*** DATA PROVIDED ***

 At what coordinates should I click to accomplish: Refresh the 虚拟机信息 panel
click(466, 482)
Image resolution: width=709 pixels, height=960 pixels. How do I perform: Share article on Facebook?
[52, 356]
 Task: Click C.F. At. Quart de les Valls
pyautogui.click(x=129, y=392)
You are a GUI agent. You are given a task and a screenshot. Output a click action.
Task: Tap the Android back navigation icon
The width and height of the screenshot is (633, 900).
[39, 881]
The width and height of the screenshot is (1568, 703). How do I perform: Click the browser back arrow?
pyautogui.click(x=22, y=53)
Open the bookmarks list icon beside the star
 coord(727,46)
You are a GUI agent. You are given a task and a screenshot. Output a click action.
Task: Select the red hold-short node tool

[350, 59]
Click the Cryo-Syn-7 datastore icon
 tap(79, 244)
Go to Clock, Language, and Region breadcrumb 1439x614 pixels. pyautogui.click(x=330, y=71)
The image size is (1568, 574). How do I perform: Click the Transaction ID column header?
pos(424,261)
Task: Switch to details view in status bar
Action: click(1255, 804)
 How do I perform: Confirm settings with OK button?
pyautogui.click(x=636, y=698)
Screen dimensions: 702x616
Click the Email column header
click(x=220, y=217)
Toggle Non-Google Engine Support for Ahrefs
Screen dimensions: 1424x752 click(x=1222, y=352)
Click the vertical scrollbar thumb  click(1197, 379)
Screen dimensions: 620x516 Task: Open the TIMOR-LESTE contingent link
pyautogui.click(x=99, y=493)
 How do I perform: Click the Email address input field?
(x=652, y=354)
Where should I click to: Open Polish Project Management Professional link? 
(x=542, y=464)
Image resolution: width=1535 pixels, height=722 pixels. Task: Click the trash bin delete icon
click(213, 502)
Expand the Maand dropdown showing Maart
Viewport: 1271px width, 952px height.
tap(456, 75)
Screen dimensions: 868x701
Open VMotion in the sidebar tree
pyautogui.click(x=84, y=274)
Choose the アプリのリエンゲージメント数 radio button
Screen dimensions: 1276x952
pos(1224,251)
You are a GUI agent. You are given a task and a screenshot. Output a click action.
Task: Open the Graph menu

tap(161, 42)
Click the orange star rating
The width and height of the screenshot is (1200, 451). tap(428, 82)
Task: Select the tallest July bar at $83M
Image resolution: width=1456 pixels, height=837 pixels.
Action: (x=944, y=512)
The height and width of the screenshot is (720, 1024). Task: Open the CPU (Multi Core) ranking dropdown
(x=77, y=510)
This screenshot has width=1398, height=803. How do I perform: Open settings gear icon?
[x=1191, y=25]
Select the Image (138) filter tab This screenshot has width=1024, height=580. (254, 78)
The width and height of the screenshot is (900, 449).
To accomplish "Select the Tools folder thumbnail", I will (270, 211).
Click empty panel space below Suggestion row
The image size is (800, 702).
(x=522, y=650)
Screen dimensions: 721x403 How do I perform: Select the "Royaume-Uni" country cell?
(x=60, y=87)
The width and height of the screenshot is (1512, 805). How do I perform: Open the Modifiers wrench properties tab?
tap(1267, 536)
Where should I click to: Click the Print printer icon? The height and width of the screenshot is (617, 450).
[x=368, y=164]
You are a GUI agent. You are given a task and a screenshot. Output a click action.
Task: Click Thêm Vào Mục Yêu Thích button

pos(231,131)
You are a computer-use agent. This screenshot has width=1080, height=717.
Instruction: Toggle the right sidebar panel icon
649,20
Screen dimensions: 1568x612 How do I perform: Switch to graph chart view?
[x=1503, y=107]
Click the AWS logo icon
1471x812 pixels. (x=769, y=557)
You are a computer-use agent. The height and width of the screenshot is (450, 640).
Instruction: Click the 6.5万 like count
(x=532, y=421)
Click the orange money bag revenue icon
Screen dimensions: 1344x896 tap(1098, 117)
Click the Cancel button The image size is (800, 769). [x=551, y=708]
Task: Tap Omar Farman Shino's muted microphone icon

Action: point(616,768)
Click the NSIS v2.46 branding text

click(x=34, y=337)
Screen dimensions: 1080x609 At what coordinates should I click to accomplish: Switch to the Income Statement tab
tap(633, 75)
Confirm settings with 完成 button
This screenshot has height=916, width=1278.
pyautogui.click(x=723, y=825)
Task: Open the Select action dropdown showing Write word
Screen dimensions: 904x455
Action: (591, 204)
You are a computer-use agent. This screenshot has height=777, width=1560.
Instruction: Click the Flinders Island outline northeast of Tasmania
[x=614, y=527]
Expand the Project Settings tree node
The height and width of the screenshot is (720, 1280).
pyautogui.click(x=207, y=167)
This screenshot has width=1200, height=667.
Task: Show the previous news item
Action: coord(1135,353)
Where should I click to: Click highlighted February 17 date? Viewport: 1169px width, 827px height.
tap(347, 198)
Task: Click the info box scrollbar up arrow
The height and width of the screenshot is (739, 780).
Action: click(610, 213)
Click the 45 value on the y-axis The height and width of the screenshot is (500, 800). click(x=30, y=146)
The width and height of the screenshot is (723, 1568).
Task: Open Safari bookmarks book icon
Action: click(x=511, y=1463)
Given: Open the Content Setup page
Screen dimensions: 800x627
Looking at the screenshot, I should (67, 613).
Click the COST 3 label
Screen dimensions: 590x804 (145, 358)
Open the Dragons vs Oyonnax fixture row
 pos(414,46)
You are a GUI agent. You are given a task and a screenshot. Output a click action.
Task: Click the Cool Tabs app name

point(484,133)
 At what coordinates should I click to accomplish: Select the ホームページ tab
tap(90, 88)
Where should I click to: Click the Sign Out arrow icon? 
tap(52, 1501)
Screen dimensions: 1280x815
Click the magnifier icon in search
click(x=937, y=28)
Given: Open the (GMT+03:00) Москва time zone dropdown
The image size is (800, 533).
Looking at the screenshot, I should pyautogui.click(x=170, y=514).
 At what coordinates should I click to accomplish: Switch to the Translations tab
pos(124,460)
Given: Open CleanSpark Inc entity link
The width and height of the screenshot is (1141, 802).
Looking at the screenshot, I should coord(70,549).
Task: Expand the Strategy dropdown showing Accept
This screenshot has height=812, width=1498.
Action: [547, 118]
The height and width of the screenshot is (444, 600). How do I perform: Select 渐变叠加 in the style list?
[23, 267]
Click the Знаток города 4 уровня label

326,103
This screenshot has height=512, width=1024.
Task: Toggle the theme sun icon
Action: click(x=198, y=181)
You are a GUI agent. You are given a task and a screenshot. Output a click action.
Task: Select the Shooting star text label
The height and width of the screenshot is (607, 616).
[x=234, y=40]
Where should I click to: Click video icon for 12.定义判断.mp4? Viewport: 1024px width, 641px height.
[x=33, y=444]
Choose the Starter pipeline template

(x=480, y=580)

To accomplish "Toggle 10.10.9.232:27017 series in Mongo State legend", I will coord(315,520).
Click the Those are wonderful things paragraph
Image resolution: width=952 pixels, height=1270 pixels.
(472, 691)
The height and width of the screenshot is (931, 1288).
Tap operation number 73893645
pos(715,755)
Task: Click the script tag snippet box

*** End of DATA PROVIDED ***

» REQUIRED ACTION
Look through the entries above and find each line where the word "scrollbar" occurs; copy those lines.

» OUTPUT BELOW
Click the vertical scrollbar thumb  click(1197, 379)
Task: Click the info box scrollbar up arrow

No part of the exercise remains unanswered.